Farnesina: un ministero fuori mano

La politica internazionale italiana dimenticata da questa violenta campagna elettorale

di Antonio Picasso - 18 gennaio 2006

“Guida alla politica estera italiana” di Sergio Romano è un libro che ha ormai tre anni. In un mondo globale, in cui le notizie circolano alla velocità telematica e i fatti si accavallano l’uno con l’altro, tre anni sono tanti. Il testo, allora, per quanto un classico della materia, potrebbe essere considerato antiquato. Invece no. L’analisi dell’ex ambasciatore riesce a essere perfettamente attuale e in linea con quello che la politica estera italiana sta producendo oggi. Ma questo non è solo da attribuire alle capacità analitiche dell’editorialista del Corriere della sera, bensì allo scenario che la nostra diplomazia propone.

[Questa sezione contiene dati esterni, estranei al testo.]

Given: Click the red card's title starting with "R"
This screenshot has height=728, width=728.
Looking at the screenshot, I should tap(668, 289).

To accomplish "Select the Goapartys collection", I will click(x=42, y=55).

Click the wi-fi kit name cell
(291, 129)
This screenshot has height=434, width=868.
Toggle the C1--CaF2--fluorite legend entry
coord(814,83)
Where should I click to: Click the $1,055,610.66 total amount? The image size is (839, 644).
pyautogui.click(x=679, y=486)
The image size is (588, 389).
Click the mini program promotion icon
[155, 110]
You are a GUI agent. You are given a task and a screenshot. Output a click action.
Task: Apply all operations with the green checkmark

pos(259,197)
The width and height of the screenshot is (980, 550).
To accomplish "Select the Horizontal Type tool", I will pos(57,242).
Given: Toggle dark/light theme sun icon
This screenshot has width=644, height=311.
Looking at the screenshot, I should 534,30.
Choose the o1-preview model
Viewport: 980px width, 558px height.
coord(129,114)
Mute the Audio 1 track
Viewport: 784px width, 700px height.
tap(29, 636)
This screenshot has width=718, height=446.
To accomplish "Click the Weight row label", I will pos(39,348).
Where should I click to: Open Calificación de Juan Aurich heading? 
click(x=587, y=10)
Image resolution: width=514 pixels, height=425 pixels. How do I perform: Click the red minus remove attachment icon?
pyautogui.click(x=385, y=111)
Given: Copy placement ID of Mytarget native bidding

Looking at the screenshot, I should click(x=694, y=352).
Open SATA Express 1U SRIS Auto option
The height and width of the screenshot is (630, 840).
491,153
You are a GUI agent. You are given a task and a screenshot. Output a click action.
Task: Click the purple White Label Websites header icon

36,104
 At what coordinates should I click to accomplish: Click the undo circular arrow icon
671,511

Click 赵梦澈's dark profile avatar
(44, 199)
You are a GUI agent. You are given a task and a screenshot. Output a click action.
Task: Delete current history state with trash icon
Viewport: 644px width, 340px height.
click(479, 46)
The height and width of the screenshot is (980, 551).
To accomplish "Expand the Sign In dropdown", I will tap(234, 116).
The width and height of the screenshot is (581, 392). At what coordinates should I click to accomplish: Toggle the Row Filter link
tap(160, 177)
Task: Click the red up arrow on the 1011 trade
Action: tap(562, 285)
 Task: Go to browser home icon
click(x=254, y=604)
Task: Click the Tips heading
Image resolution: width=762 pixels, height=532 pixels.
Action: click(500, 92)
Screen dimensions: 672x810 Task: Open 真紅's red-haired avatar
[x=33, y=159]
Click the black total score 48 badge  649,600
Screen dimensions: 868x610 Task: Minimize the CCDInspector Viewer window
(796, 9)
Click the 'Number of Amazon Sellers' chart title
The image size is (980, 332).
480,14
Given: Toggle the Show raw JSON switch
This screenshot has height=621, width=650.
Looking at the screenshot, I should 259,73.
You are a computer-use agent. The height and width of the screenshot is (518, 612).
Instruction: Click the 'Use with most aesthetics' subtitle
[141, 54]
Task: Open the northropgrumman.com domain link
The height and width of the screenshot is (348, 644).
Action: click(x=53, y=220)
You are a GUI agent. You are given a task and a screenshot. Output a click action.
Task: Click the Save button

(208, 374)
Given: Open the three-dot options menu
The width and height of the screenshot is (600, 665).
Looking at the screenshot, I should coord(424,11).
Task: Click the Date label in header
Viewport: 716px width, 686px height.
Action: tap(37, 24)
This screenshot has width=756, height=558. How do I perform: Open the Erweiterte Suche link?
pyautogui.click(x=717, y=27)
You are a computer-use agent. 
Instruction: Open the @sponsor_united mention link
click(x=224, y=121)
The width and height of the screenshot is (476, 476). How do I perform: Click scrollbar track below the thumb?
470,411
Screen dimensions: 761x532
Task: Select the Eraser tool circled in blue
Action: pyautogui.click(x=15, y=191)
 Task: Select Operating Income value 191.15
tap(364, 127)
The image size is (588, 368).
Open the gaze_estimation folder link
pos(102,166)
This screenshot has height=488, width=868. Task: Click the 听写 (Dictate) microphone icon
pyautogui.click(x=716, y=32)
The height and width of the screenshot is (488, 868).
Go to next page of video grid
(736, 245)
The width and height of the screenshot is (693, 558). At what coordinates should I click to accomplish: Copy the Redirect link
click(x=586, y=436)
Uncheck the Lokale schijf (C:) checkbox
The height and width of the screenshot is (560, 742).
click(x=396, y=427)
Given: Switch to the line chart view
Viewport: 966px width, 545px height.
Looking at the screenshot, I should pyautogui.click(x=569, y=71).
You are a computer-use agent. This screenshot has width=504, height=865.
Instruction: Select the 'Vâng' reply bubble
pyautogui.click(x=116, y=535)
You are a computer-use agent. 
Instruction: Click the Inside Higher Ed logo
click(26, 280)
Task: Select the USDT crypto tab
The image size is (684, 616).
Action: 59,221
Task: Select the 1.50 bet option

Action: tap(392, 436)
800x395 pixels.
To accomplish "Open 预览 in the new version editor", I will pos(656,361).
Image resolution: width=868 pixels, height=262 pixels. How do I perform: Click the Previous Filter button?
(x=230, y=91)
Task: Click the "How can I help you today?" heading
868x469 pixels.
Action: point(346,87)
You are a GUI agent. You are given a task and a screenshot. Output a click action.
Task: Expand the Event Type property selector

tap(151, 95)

Perché, a neanche tre mesi dalle elezioni, né il centro-destra né il centro-sinistra hanno ancora definito un programma di governo di politica estera. Non solo, negli ultimi quindici anni circa, dello stesso comparto governativo, si può stilare un triste bilancio. È dal primo governo Amato del 1993 che, alla guida della Farnesina, non abbiamo un politico di razza. Allora l’incarico fu assunto da Emilio Colombo. A succedergli furono: Beniamino Andreatta, Antonio Martino, Susanna Agnelli, Lamberto Dini, Renato Ruggiero, Franco Frattini e oggi Granfranco Fini. A parte quest’ultimo, il quale comunque non è riuscito a “personalizzare” la linea del ministero che gli è stato affidato, l’Italia all’estero è sempre stata rappresentata da illustri personaggi ed esponenti dell’establishment nazionale. Docenti universitari, diplomatici e manager, tutte figure di alta caratura, le cui competenze nessuno ha mai messo in discussione. Tuttavia, nessuno di loro è stato un politico effettivo. Ciò ha comportato, per il Paese, un’attività internazionale alternativa. Come dice appunto Romano, organizzazioni non governative, ma comunque influenti nel mondo, per esempio la comunità di Sant’Egidio, personalità carismatiche della nostra classe dirigente, quali Gianni Agnelli, e preparatissimi diplomatici si sono dovuti impegnare – e ingegnare, viste le cadute di stile dei nostri politici – per esportare un’immagine nitida e positiva presso i governi stranieri.
Per la classe politica propriamente detta, la Farnesina ha assunto la veste di ministero di prestigio, ma ininfluente. Dietro lo stadio Olimpico, lontano dal centro, quel palazzone fascista si è reso utile per piazzare qualcuno che merita un incarico di governo davvero importante, ma che è anche necessario emarginare.
Di conseguenza, nessuna delle due coalizioni si è sentita in dovere di elaborare un progetto per l’Italia nel mondo. Sì certo, entrambe si sono espresse in merito alla guerra in Iraq: ritiro, exit strategy e piena democratizzazione del Paese. Entrambi hanno anche speso qualche parola sull’Europa, sull’alleanza atlantica e sulla Cina. Ma tutte queste attività restano visibilmente interventi di circostanza. Uno scenario, un’agenda, delle coordinate che facciano capire la linea di politica estera del prossimo governo – di qualunque coalizione esso sarà – non esiste.
A tre mesi dalle elezioni, l’Italia sta vivendo una campagna elettorale sanguinosa e orrendamente avvelenata. Questo l’ha distolta – era naturale che andasse così – totalmente dal problema delle proprie attività e delle sue responsabilità nel mondo. Ma intanto si aspetta di vedere chi verrà parcheggiato lontano dai riflettori, dietro l’Olimpico.